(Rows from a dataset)
* * * *

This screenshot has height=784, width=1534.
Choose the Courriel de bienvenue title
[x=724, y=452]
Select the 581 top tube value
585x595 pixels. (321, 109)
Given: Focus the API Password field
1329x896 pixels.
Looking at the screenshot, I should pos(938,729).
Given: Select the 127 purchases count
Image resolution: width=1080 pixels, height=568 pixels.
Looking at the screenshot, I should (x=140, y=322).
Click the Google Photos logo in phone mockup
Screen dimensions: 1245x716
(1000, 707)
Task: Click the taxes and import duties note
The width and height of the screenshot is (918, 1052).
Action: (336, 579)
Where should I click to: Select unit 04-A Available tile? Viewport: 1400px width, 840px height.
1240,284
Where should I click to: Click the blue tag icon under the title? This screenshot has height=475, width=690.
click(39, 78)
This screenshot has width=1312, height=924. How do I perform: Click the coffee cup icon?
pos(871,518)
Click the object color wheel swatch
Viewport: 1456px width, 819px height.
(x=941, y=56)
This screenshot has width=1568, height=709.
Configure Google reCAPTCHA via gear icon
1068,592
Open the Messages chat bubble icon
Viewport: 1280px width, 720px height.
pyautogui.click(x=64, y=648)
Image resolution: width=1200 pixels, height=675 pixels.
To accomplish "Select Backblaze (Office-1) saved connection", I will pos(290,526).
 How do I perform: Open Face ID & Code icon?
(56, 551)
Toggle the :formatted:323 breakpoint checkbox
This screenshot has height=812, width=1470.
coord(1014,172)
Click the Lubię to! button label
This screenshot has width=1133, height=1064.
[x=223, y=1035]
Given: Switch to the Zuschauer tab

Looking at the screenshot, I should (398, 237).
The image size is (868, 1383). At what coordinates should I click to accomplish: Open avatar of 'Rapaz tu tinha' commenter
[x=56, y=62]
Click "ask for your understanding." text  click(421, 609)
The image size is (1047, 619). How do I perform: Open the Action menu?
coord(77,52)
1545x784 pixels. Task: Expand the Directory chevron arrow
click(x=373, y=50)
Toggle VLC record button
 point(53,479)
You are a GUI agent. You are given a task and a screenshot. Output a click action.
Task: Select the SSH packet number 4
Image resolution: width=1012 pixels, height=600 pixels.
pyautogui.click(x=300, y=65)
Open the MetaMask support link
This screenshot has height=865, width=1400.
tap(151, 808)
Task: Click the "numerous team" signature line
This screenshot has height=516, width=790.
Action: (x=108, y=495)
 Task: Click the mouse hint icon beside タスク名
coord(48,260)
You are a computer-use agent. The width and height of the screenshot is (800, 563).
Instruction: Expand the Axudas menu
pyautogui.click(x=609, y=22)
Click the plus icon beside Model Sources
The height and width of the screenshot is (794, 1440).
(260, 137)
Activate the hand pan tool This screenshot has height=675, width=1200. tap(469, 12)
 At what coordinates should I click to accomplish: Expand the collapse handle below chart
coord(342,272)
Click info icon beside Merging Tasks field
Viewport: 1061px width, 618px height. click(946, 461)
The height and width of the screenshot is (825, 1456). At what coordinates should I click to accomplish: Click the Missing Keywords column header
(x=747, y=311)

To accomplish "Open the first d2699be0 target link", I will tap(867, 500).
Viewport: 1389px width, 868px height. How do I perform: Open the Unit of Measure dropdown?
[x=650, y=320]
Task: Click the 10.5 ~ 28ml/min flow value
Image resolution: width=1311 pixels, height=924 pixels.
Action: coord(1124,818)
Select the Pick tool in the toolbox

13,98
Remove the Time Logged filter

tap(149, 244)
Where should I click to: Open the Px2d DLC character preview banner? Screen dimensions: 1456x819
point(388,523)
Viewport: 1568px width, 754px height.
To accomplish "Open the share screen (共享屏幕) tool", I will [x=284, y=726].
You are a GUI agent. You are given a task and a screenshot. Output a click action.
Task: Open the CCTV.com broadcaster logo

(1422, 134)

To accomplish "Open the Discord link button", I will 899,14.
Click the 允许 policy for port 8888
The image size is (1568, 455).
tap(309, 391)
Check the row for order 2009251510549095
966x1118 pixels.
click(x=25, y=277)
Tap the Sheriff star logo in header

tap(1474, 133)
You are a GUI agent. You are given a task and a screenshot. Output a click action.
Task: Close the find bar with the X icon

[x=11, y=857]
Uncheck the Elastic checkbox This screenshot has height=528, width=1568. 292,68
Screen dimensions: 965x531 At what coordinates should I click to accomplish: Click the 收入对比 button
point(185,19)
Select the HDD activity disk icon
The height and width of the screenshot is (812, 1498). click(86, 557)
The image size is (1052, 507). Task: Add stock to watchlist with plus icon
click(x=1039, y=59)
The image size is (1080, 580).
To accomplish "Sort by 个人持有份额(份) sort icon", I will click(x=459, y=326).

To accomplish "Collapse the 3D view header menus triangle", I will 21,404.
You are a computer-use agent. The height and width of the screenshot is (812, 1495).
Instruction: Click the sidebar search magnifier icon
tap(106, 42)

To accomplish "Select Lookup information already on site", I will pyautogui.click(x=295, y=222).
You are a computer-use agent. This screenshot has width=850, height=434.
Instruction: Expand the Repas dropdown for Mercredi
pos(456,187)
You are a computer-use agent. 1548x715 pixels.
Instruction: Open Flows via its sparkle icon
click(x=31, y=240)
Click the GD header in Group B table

* * * *

Reproduce every one of the records above word for word, leaving out nothing and changing nothing.

**Worked answer:**
This screenshot has height=784, width=1534.
Choose the Courriel de bienvenue title
[x=724, y=452]
Select the 581 top tube value
585x595 pixels. (321, 109)
Given: Focus the API Password field
1329x896 pixels.
Looking at the screenshot, I should pos(938,729).
Given: Select the 127 purchases count
Image resolution: width=1080 pixels, height=568 pixels.
Looking at the screenshot, I should (x=140, y=322).
Click the Google Photos logo in phone mockup
Screen dimensions: 1245x716
(1000, 707)
Task: Click the taxes and import duties note
The width and height of the screenshot is (918, 1052).
Action: (336, 579)
Where should I click to: Select unit 04-A Available tile? Viewport: 1400px width, 840px height.
1240,284
Where should I click to: Click the blue tag icon under the title? This screenshot has height=475, width=690.
click(39, 78)
This screenshot has width=1312, height=924. How do I perform: Click the coffee cup icon?
pos(871,518)
Click the object color wheel swatch
Viewport: 1456px width, 819px height.
(x=941, y=56)
This screenshot has width=1568, height=709.
Configure Google reCAPTCHA via gear icon
1068,592
Open the Messages chat bubble icon
Viewport: 1280px width, 720px height.
pyautogui.click(x=64, y=648)
Image resolution: width=1200 pixels, height=675 pixels.
To accomplish "Select Backblaze (Office-1) saved connection", I will pos(290,526).
 How do I perform: Open Face ID & Code icon?
(56, 551)
Toggle the :formatted:323 breakpoint checkbox
This screenshot has height=812, width=1470.
coord(1014,172)
Click the Lubię to! button label
This screenshot has width=1133, height=1064.
[x=223, y=1035]
Given: Switch to the Zuschauer tab

Looking at the screenshot, I should (398, 237).
The image size is (868, 1383). At what coordinates should I click to accomplish: Open avatar of 'Rapaz tu tinha' commenter
[x=56, y=62]
Click "ask for your understanding." text  click(421, 609)
The image size is (1047, 619). How do I perform: Open the Action menu?
coord(77,52)
1545x784 pixels. Task: Expand the Directory chevron arrow
click(x=373, y=50)
Toggle VLC record button
 point(53,479)
You are a GUI agent. You are given a task and a screenshot. Output a click action.
Task: Select the SSH packet number 4
Image resolution: width=1012 pixels, height=600 pixels.
pyautogui.click(x=300, y=65)
Open the MetaMask support link
This screenshot has height=865, width=1400.
tap(151, 808)
Task: Click the "numerous team" signature line
This screenshot has height=516, width=790.
Action: (x=108, y=495)
 Task: Click the mouse hint icon beside タスク名
coord(48,260)
You are a computer-use agent. The width and height of the screenshot is (800, 563).
Instruction: Expand the Axudas menu
pyautogui.click(x=609, y=22)
Click the plus icon beside Model Sources
The height and width of the screenshot is (794, 1440).
(260, 137)
Activate the hand pan tool This screenshot has height=675, width=1200. tap(469, 12)
 At what coordinates should I click to accomplish: Expand the collapse handle below chart
coord(342,272)
Click info icon beside Merging Tasks field
Viewport: 1061px width, 618px height. click(946, 461)
The height and width of the screenshot is (825, 1456). At what coordinates should I click to accomplish: Click the Missing Keywords column header
(x=747, y=311)

To accomplish "Open the first d2699be0 target link", I will tap(867, 500).
Viewport: 1389px width, 868px height. How do I perform: Open the Unit of Measure dropdown?
[x=650, y=320]
Task: Click the 10.5 ~ 28ml/min flow value
Image resolution: width=1311 pixels, height=924 pixels.
Action: coord(1124,818)
Select the Pick tool in the toolbox

13,98
Remove the Time Logged filter

tap(149, 244)
Where should I click to: Open the Px2d DLC character preview banner? Screen dimensions: 1456x819
point(388,523)
Viewport: 1568px width, 754px height.
To accomplish "Open the share screen (共享屏幕) tool", I will [x=284, y=726].
You are a GUI agent. You are given a task and a screenshot. Output a click action.
Task: Open the CCTV.com broadcaster logo

(1422, 134)

To accomplish "Open the Discord link button", I will 899,14.
Click the 允许 policy for port 8888
The image size is (1568, 455).
tap(309, 391)
Check the row for order 2009251510549095
966x1118 pixels.
click(x=25, y=277)
Tap the Sheriff star logo in header

tap(1474, 133)
You are a GUI agent. You are given a task and a screenshot. Output a click action.
Task: Close the find bar with the X icon

[x=11, y=857]
Uncheck the Elastic checkbox This screenshot has height=528, width=1568. 292,68
Screen dimensions: 965x531 At what coordinates should I click to accomplish: Click the 收入对比 button
point(185,19)
Select the HDD activity disk icon
The height and width of the screenshot is (812, 1498). click(86, 557)
The image size is (1052, 507). Task: Add stock to watchlist with plus icon
click(x=1039, y=59)
The image size is (1080, 580).
To accomplish "Sort by 个人持有份额(份) sort icon", I will click(x=459, y=326).

To accomplish "Collapse the 3D view header menus triangle", I will 21,404.
You are a computer-use agent. The height and width of the screenshot is (812, 1495).
Instruction: Click the sidebar search magnifier icon
tap(106, 42)

To accomplish "Select Lookup information already on site", I will pyautogui.click(x=295, y=222).
You are a computer-use agent. This screenshot has width=850, height=434.
Instruction: Expand the Repas dropdown for Mercredi
pos(456,187)
You are a computer-use agent. 1548x715 pixels.
Instruction: Open Flows via its sparkle icon
click(x=31, y=240)
Click the GD header in Group B table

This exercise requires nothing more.